__Your objective__:
Among the entries below, find every line that has "Share" and pull it out.

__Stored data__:
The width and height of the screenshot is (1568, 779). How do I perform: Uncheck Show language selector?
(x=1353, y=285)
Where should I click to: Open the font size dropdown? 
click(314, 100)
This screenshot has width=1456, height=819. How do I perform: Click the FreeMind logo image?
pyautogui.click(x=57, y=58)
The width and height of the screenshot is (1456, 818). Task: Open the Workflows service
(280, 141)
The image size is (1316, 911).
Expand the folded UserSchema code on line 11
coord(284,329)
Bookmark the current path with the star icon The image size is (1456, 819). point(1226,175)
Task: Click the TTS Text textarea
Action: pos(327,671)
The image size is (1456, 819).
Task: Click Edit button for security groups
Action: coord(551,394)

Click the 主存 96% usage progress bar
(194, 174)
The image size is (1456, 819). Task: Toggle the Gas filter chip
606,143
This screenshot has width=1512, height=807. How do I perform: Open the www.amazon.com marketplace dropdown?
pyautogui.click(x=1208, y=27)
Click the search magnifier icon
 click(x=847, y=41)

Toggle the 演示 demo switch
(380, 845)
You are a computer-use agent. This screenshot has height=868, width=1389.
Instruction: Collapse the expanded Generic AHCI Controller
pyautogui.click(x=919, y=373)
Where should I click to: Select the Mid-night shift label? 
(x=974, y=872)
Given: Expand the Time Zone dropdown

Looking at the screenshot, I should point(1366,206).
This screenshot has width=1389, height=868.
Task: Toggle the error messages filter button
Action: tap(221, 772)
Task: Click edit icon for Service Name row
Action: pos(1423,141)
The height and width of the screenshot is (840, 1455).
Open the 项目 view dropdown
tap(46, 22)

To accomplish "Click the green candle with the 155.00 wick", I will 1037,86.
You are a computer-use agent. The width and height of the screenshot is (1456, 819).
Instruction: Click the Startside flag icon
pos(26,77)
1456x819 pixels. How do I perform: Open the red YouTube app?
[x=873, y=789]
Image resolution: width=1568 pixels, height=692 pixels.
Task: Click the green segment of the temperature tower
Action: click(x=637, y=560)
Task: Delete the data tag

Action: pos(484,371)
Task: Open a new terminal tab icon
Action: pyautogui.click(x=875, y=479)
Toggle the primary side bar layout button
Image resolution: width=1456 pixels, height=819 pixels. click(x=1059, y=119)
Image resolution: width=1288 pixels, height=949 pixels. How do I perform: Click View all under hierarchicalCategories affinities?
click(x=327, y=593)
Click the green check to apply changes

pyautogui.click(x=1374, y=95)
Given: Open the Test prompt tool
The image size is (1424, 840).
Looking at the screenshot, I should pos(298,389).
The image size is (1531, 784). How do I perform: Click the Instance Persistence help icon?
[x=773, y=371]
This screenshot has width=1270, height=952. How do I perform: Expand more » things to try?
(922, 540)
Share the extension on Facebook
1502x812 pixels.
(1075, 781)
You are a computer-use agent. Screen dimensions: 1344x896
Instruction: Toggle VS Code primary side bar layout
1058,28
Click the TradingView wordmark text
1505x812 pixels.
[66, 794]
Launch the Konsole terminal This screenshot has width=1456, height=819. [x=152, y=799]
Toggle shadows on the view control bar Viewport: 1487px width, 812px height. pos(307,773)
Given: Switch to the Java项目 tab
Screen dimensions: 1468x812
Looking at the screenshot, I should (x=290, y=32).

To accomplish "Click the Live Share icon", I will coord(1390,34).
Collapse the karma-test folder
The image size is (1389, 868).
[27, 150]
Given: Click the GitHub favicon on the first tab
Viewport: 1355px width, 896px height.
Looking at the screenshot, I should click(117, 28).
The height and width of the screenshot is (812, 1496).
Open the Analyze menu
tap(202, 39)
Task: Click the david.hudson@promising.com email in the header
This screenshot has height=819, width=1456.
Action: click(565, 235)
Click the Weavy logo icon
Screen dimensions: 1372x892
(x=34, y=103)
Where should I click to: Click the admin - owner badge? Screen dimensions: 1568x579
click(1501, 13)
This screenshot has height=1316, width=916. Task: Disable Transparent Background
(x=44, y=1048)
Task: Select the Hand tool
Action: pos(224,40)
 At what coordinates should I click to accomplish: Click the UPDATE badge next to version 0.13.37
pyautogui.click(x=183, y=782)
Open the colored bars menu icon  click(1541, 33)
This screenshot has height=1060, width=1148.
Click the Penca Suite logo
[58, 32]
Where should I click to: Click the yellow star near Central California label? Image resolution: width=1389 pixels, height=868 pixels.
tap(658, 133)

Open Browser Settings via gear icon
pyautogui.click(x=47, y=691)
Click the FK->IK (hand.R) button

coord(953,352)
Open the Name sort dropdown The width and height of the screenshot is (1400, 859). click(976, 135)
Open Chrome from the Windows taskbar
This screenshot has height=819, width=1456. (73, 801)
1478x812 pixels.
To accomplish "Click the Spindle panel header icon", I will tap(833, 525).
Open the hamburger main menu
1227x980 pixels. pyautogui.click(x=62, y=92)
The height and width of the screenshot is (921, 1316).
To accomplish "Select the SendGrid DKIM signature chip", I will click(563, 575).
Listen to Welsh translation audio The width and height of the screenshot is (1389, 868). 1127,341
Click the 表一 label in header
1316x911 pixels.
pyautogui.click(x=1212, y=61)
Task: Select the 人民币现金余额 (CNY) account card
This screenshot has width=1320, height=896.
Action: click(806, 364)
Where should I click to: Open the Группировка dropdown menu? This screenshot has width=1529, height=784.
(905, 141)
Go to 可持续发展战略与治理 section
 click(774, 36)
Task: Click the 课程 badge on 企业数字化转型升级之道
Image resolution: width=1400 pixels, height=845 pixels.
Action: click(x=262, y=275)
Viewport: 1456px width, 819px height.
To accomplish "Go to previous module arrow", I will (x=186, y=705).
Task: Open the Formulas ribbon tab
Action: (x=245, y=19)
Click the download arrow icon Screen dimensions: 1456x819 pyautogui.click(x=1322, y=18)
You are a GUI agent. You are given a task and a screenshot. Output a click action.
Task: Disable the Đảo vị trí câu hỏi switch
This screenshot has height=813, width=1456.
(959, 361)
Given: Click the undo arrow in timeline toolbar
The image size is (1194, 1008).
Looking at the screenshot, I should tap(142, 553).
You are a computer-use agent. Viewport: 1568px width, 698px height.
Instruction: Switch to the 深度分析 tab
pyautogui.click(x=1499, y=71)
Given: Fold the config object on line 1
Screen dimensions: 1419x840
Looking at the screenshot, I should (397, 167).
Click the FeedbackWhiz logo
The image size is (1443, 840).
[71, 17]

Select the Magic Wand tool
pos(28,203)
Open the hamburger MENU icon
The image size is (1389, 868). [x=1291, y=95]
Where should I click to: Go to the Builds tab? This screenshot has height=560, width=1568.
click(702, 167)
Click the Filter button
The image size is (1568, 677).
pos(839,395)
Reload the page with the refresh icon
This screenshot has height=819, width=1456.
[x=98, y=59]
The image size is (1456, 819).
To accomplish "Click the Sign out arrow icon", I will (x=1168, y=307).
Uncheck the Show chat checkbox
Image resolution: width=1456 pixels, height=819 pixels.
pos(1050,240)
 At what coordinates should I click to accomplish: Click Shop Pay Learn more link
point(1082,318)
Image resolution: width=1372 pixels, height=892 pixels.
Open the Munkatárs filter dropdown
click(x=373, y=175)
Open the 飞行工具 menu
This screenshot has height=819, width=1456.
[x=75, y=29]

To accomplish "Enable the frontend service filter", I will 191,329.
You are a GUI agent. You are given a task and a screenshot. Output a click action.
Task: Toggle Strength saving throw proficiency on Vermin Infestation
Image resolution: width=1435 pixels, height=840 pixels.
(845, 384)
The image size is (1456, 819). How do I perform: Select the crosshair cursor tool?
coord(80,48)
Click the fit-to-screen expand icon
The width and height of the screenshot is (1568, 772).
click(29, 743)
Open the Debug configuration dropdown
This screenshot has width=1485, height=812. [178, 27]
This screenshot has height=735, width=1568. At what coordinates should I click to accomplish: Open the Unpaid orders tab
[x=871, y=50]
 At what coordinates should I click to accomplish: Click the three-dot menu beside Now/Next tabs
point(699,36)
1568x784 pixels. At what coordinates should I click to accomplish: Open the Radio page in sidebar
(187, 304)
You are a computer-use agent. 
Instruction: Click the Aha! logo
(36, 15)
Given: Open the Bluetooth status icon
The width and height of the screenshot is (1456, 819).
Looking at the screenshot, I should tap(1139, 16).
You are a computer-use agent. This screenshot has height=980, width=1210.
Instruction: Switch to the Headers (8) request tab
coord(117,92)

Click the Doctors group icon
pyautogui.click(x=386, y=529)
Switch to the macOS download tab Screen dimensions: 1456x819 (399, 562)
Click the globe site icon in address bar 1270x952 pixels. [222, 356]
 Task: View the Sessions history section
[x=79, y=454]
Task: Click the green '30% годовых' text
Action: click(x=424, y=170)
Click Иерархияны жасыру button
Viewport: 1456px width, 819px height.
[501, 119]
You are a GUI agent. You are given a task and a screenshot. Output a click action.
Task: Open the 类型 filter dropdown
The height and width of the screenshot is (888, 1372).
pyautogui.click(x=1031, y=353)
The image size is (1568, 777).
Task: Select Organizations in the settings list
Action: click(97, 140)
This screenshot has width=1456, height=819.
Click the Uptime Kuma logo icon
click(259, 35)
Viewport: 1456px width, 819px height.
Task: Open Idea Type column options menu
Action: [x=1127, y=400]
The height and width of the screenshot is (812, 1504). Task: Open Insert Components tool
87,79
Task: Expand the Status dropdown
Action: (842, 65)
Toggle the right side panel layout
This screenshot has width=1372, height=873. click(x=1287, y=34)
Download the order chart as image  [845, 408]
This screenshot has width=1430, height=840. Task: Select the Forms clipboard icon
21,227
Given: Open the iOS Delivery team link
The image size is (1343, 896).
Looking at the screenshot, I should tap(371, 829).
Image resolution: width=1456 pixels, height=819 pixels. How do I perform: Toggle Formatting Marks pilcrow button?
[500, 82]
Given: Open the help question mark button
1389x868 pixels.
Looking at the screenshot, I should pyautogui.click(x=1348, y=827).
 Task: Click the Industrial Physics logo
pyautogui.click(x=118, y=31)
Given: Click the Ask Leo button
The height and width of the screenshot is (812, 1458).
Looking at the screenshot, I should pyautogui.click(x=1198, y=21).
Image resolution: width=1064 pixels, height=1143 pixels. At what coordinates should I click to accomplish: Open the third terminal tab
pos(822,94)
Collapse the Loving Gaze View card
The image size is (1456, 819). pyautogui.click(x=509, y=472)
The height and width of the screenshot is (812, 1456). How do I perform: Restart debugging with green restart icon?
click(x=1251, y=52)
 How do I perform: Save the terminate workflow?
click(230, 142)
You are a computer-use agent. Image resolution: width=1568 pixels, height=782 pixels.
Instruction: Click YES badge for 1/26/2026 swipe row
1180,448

__Result of the exercise__:
Share the extension on Facebook
To accomplish "Click the Live Share icon", I will coord(1390,34).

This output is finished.